King's College London has become one of the first British universities to adopt the broader International Holocaust Remembrance Alliance (IHRA) definition of antisemitism.
A KCL spokesperson said the decision was made “following disruption at some events organised by student societies earlier in the year".
Video footage showed scores of student activists lining the hallway outside Mr Meridor’s talk as they chanted loudly, waved placards and shouted anti-Israel slogans.
The protesters called Mr Meridor a war criminal and labelled Israel a terrorist state.
In January 2016, police were called to an event organised by KCL’s Israel society.
More than 100 people had come to hear Ami Ayalon, the former head of Israel’s Shin Bet security service, speak.
Two Jewish students were subjected to a volley of abuse, including being called “Nazis”, as they held off a mob of demonstrators.
One of the pro-Palestinian protestors was later found guilty of assault by beating after hitting the President of the Israel society.
The IHRA's antisemitism definition includes “denying the Jewish people their right to self-determination... by claiming that the existence of a State of Israel is a racist endeavour" or "applying double standards by requiring of it a behaviour not expected or demanded of any other democratic nation" as well as "using the symbols and images associated with classic antisemitism to characterize Israel or Israelis".
It also covers comparing Israeli policy to the Nazis and "holding Jews collectively responsible" for it.
Last year, another London university, Soas refused to adopt the IHRA definition.
At the time, then-President of the Board of Deputies, Jonathan Arkush, described his meeting with the university’s vice chancellor, Baroness Amos, as the worst he had ever had with a senior university official.
He claimed she told him the definition was "contentious".
Devora Khafi, campus director of the StandWithUs Israel eduction and advocacy group, called KCL's decision a "step in the right direction".
"Many universities have been hesitant to adopt the definition in its entirety... this is as an immense achievement," she said.
"Through official and unofficial politics, social organisations and charities, as well as educational institutions, Jews have been rarely able to define for themselves what antisemitism is and what constitutes an antisemitic act.

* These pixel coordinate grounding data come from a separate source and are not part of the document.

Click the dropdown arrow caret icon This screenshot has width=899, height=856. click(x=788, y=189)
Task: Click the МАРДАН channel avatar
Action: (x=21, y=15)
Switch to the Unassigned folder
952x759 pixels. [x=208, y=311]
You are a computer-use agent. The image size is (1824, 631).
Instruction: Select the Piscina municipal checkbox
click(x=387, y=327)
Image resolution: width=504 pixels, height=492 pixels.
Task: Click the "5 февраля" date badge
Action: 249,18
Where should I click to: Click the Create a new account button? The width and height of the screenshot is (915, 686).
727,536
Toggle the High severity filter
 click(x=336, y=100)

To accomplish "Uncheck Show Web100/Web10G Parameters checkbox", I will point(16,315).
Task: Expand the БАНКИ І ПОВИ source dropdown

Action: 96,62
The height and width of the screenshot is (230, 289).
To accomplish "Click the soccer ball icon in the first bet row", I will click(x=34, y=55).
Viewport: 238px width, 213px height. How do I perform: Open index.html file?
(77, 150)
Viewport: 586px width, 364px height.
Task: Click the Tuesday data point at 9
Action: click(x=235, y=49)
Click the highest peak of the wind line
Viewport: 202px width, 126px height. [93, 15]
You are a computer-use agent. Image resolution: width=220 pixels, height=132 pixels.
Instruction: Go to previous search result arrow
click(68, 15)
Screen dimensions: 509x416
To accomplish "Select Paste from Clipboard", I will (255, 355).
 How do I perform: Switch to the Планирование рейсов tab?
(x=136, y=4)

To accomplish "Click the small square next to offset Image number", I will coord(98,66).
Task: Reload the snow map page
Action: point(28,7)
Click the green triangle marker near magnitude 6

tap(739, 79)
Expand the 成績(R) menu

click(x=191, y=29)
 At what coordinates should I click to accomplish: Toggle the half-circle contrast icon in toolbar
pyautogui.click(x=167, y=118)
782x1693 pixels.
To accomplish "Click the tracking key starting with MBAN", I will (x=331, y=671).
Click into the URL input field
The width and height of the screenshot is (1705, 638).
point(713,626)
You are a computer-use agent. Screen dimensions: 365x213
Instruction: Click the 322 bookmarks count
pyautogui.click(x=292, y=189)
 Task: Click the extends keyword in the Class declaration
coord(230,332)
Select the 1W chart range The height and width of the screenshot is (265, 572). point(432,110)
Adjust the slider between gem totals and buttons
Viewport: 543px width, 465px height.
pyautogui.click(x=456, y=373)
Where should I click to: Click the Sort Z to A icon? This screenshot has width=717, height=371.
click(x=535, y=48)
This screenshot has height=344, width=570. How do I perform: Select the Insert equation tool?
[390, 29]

"The adoption of the IHRA definition for KCL shows that the university will take seriously the agency of the Jewish voice when it comes to expressing our opinions in relation to our oppression. However, the definition needs to be followed by appropriate action and only time will tell if the school will match this."
A spokesperson for the Union of Jewish Students said: "We are extremely pleased that Kings College London have adopted the IHRA Definition of Antisemitism.
"Alongside the Board of Deputies and others, we're proud to have played a part in seeing universities commit to a zero tolerance approach to Antisemitism and hope other universities follow suit in this regard. Following on from this encouraging news, we will continue to ensure the safety and security of students at campuses across the UK and Ireland."
Board of Deputies President Elect Marie van der Zyl said: “The IHRA Definition makes it easier for authorities to identify and understand the nature of contemporary antisemitism.
“If universities are serious about addressing antisemitism and making Jews feel welcome at their institution, they should follow KCL’s example and adopt the Definition.”